There is little (or no) consensus amongst agencies in their recommendations for the safe ingestion of methylmercury. In 1972, the Joint Food and Additive Organization / World Health Organization (FAO/WHO) Expert Committee on Food Additives (JECFA) established a provisional tolerable weekly intake (PTWI) for methylmercury equal to 3.3µg/kg bw/week, drawing on health endpoints from poisoning episodes in Minamata and Niigata in the 1950s [44]. Years later, in 1997, United States Environmen-tal Protection Agency (U.S.EPA) proposed a Reference Dose (RfD) for methylmercury of 0.1 µg/kg bw/day based on the intoxication tragedy in Iraq, which was revised and maintained after the Faroes Island cohort study [45]. More recently, in 2003, the JEFCA established PTWI for most vulnerable groups, as women of childbearing age and chil-dren, of 1.6 µg/kg bw/week, and for adults in general of 3.2 µg/kg bw/week [46].

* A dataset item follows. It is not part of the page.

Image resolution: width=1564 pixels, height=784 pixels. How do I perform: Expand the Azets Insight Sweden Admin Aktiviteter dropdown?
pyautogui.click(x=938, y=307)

These safe intake doses proposed by different agencies correlate with mercury ex-posure biomarkers, such as blood and hair, and the levels detected in these matrices can be used as a risk exposure indicator. For example, in 1989, the JEFCA proposed a PTWI of 0.3 mg of total mercury per person of which cannot surpass 0.2 mg of methylmercury [47]. This PTWI was converted to hair mercury levels of 6.0 µg/g for identify-ing individuals with high mercury exposure in the New Zealand cohort [48]. Many studies developed in the Amazon region used this mercury level as a reference for the appearance of health effects [49–51], including research with indigenous peoples with a history of or suspected exposure to mercury used in illegal gold mining [13,52].

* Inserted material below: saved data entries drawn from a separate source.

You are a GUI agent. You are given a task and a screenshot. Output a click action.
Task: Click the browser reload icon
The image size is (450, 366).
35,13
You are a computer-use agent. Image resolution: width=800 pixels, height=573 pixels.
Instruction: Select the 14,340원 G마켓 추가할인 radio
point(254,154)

I encourage the authors to rewrite the paper in a factual scientific manner with what they actually studied and to avoid the editorializing, selective quoting of literature, and efforts to establish causality. Larger studies have not found any consistent association of infant anthropometrics with mercury exposure. The levels of exposure are really not alarming. Populations all over the world including in the US (Fletcher 2013 J Community Health) have exposure of this magnitude with no clear adverse health effects.

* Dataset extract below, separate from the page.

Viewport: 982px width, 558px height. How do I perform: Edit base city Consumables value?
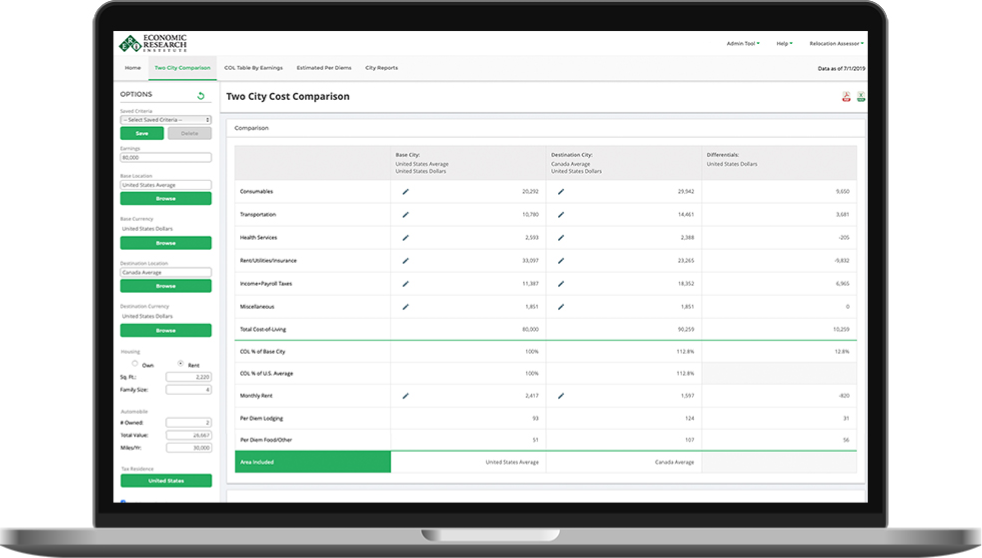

Reply: We have acknowledged your comments and we hope you feel that we have improved our script. We have paid close attention to the above referenced paper, Fletcher 2013, whilst also exploring the many papers cited within Fletcher 2013 detailing the burden of mercury exposure within New York and the US – We reference this in subsection 4.1 H-Hg in women of childbearing age, in the discussion section. Our results display hair Mercury levels that with the conversion to blood levels are showing a 100% prevalence above the safety factor of 10 dosages that Fletcher refers to of 5.8ug/L. We have aimed to clear up any misunderstandings by adapting our reference limits. Our reference level and the justification can be found in our introduction. In the context of BMDL’s found elsewhere in literature1 (35-58µg/L Blood mercury level translates to 7.7-12µg/g Hair mercury content) showing a prevalence in this population above 40% and 15%, respectively, whilst the average hair mercury concentration of women in one of the communities is 12.6ug/g. The levels in our study are concerning and are showing chronic exposure close to international BMDL’s. Our chosen reference number is not dissimilar to this lower BMDL but we explain and justify the importance of using of 6.0ug/g in our introduction. Finally, we have discussed the context of these levels globally within our discussion with reference to a recent review of mercury levels in 72 countries, further confirming exposure levels in this studied population, even amongst high frequency fish consumers, to be some of the highest in the world (Basu et al. 2018).

Papers referenced in Fletcher 2013 using these levels include Hightower et al. 2006 and Mahaffey 2009.

Author Response File: Author Response.pdf

Round 2

Reviewer 1 Report

The article is revised to meet the requirements for publication and is recommended for acceptance.